Há muitos, muitos anos conheci na aldeia um homem sui generis, mesmo para aquela época. O nosso primeiro encontro foi na estrada quando eu, um rapazola ainda muito imberbe, passava os dias rua acima rua abeixo na minha bicicleta. Como andava sempre a "assapar" certa vez quase me esbardalhava contra o seu enorme rebanho de cabras. Pedi-lhe desculpa, mas aquela figura do ti' António Costa chamou-me à atenção. Já muito entrado na idade, percebi-lhe na voz uma certa deficência: era fanhoso!
A verdade é que esse foi o nosso primeiro diálogo. Alguns outros se seguiriam, poucos, mas de um deles ficou uma lição de filosofia para a minha vida. Quiçá a primeira e que anos mais tarde consegui claramente entender.
O ti' António era um pobre homem a quem ninguém lhe conhecia amizades, mas ele também não as favorecia.

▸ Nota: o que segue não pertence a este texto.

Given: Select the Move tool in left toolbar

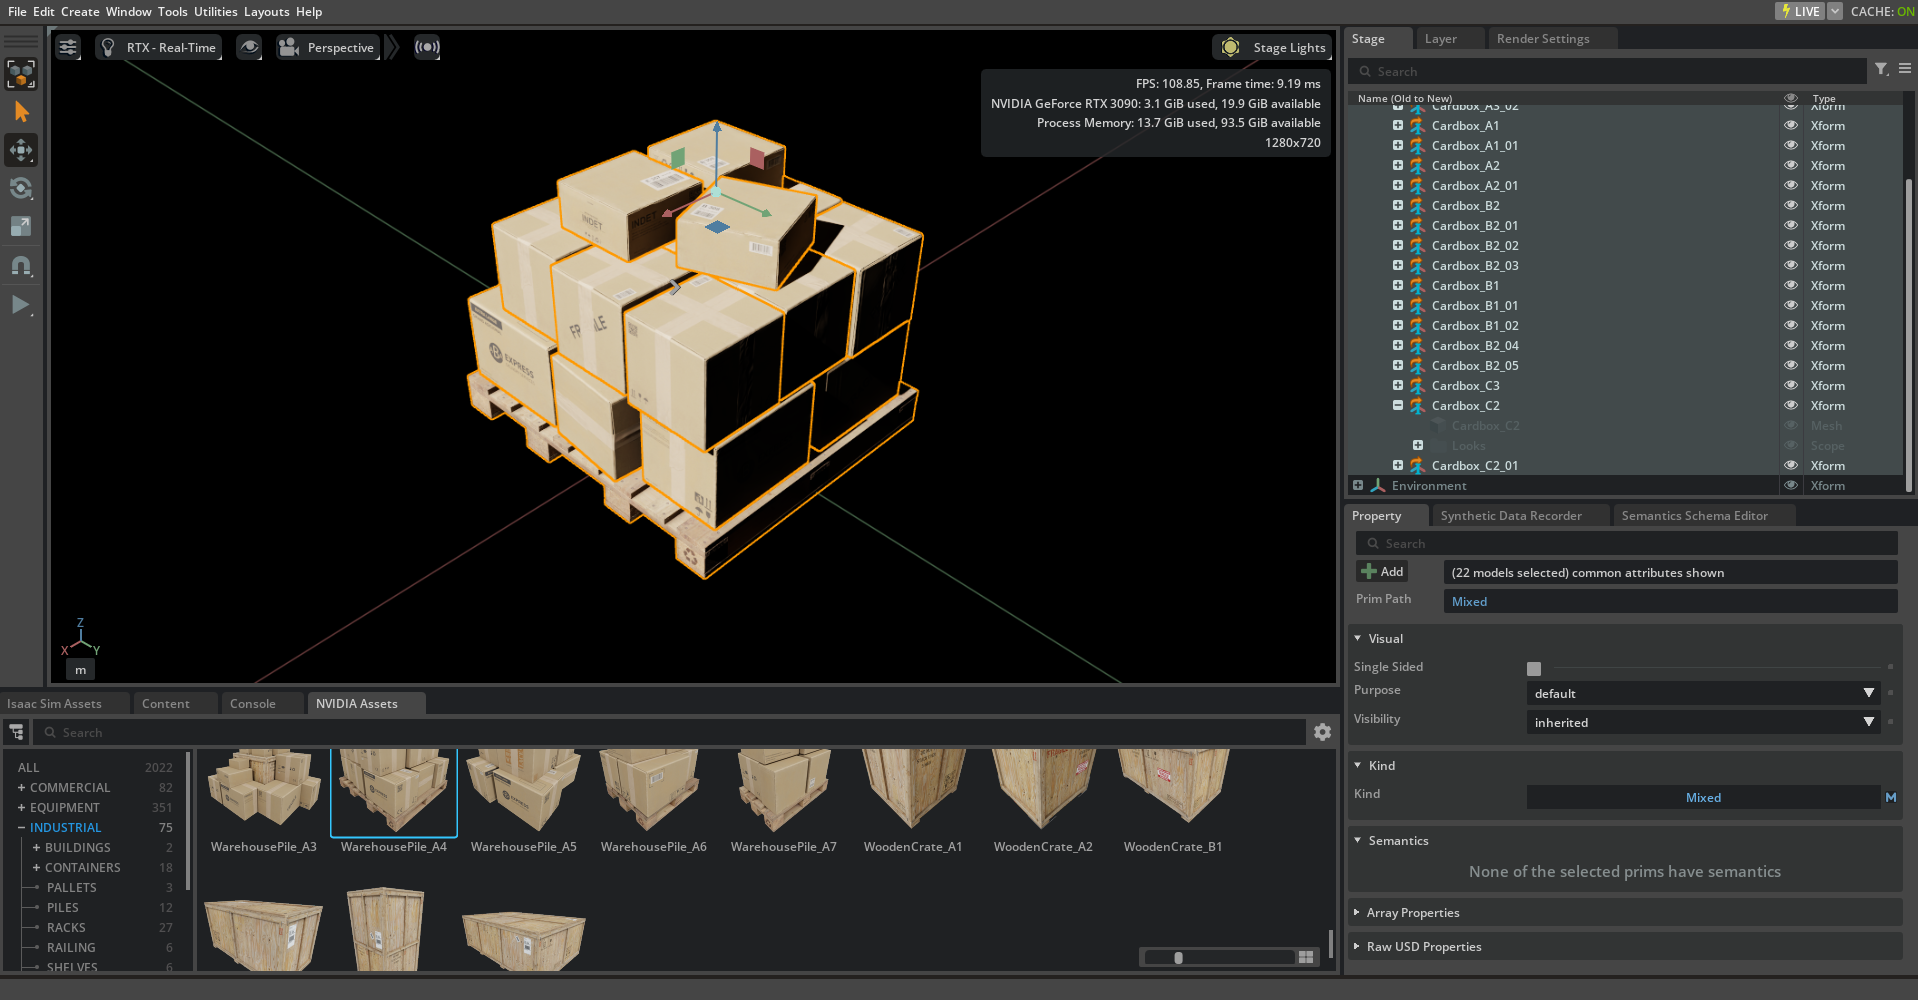Looking at the screenshot, I should click(x=21, y=150).
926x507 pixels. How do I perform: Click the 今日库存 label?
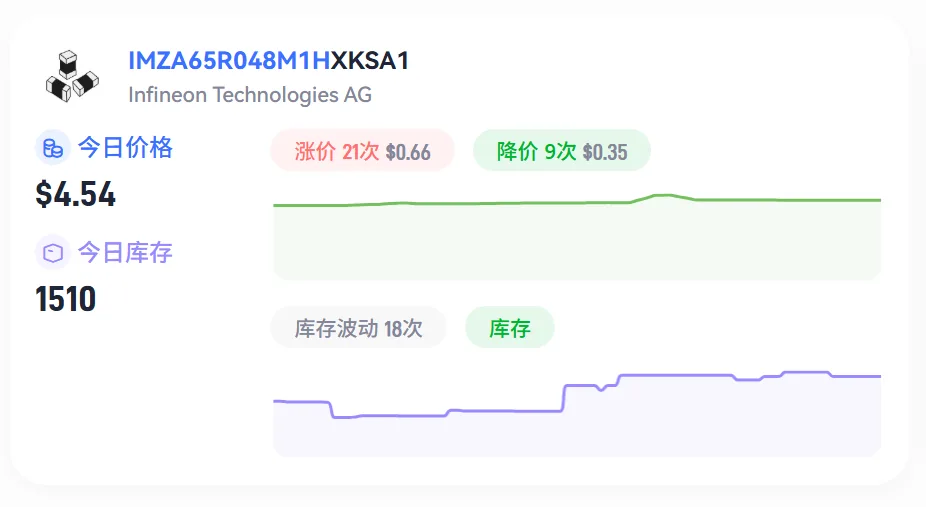click(x=125, y=253)
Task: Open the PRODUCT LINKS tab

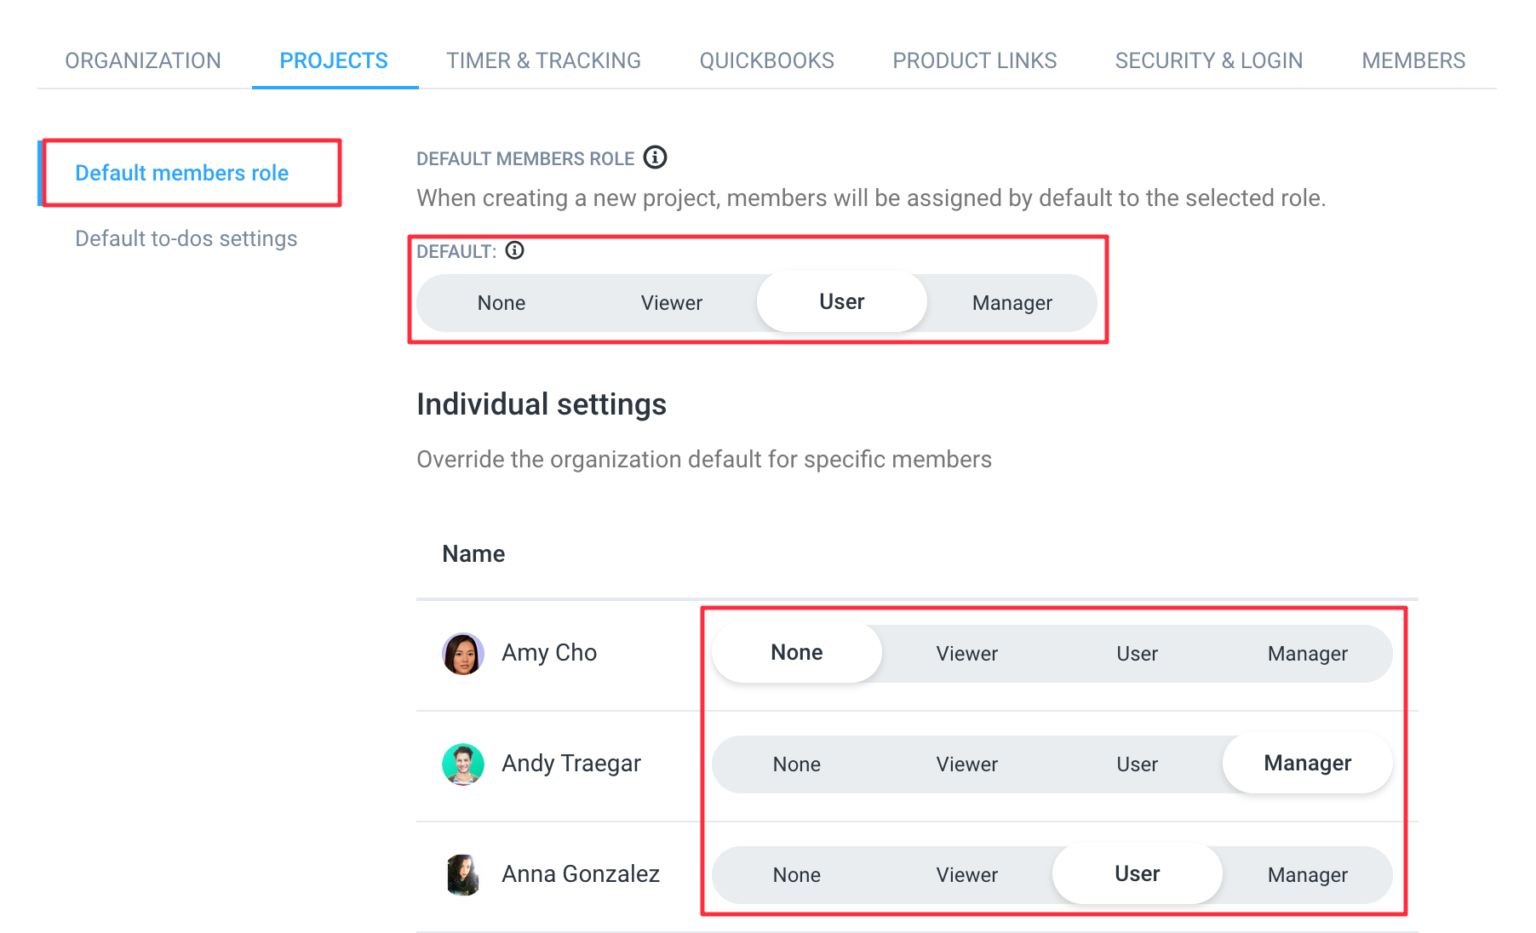Action: click(974, 60)
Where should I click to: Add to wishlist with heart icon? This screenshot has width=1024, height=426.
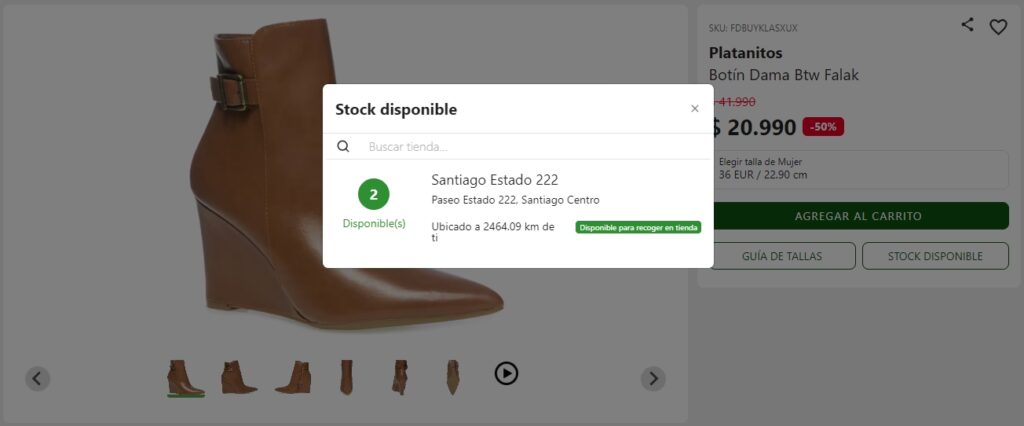(997, 27)
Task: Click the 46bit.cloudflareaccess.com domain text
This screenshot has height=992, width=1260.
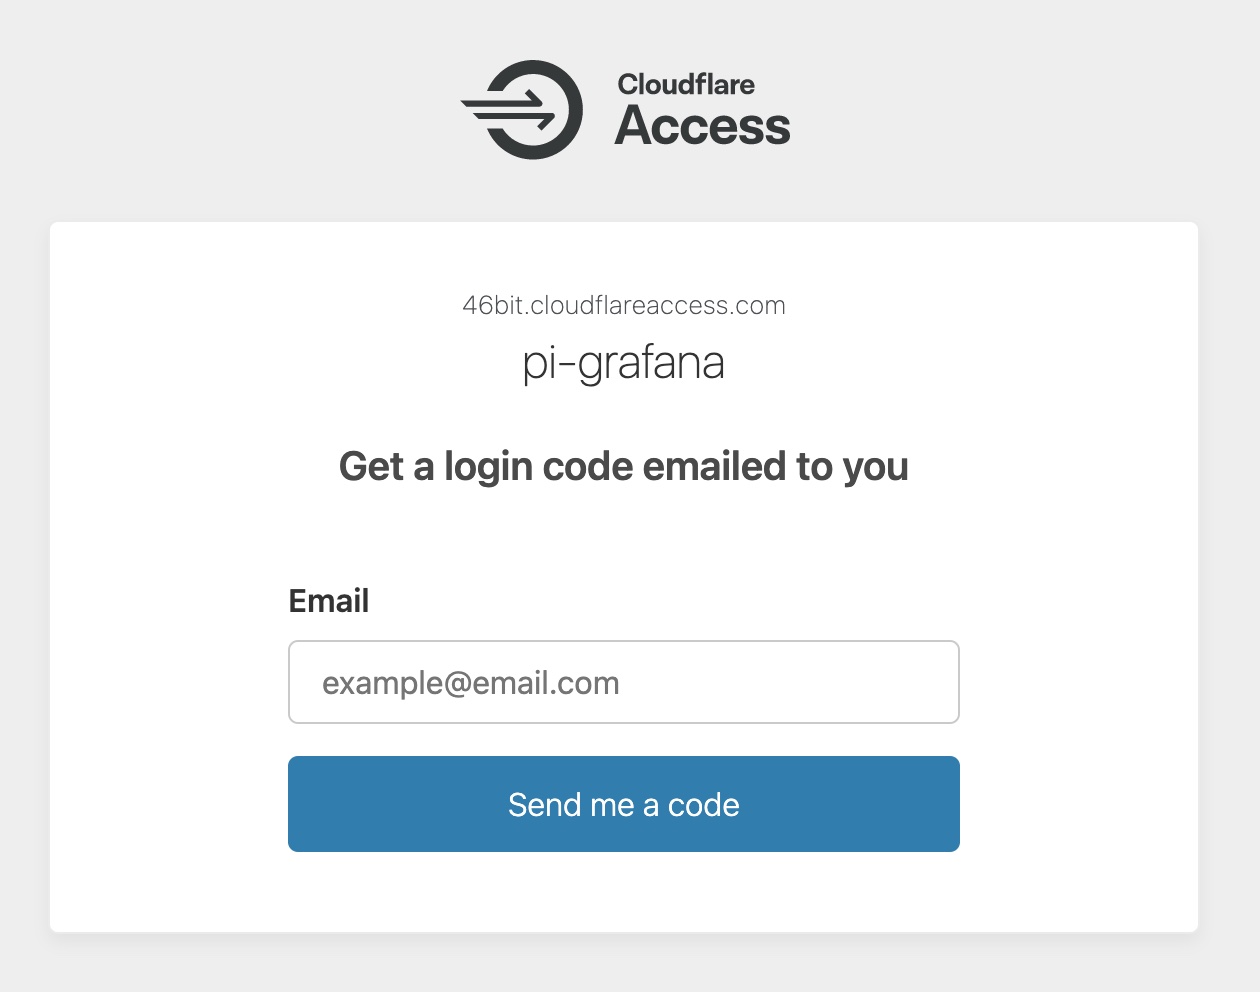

Nunca ia à taberna e se alguém por acaso o convidava para beber um copito, ele respondia:
- Não vou, depois queres que pague eu...
Se insistiam lá ia, mas escutava logo um assobio colectivo:
- O ti' António na tasca? Quem será o desgraçado?
Na verdade o velho pastor vivia numa casa que mais parecia um pardieiro. Não tinha água, nem casa de banho e muito menos electricidade. O que comia poucos sabiam, mas não deveria variar muito de batatas, tomates ou feijão que ele fazia questão de cultivar.
Um dia percebi que o seu parco rendimento financeiro advinha da venda do leite a uma cunhada e de alguns cabritos e cabras mais velhas, para o talho. Mas se recebia pouco, também era verdade que não gastava uma moeda.
Das últimas conversas que tive com ele e perante a minha insistência sobre o que fazer com o dinheiro ele deu-me esta lição:
- Quem te dera a ti, meu rapaz, gostares tanto de estrafegar o teu dinheiro, como eu gosto de poupar o meu!
Esta frase que na altura entrou a 100 e saiu a 200, só muitos anos mais tarde, como já observei acima, se tornou numa assumida filosofia de vida.
Transportada para o dia de hoje aquela frase traduz com uma simplicidade quase absurda o que deveria ser a nossa vida: fazer unicamente o que gostamos, sem termos vergonha nem receio.
Ti´António foi encontrado morto por uma irmã, no chão imundo da casa, rodeado de todo o género de bicharada peçonhenta.
Nunca ninguém falou se encontraram dinheiro.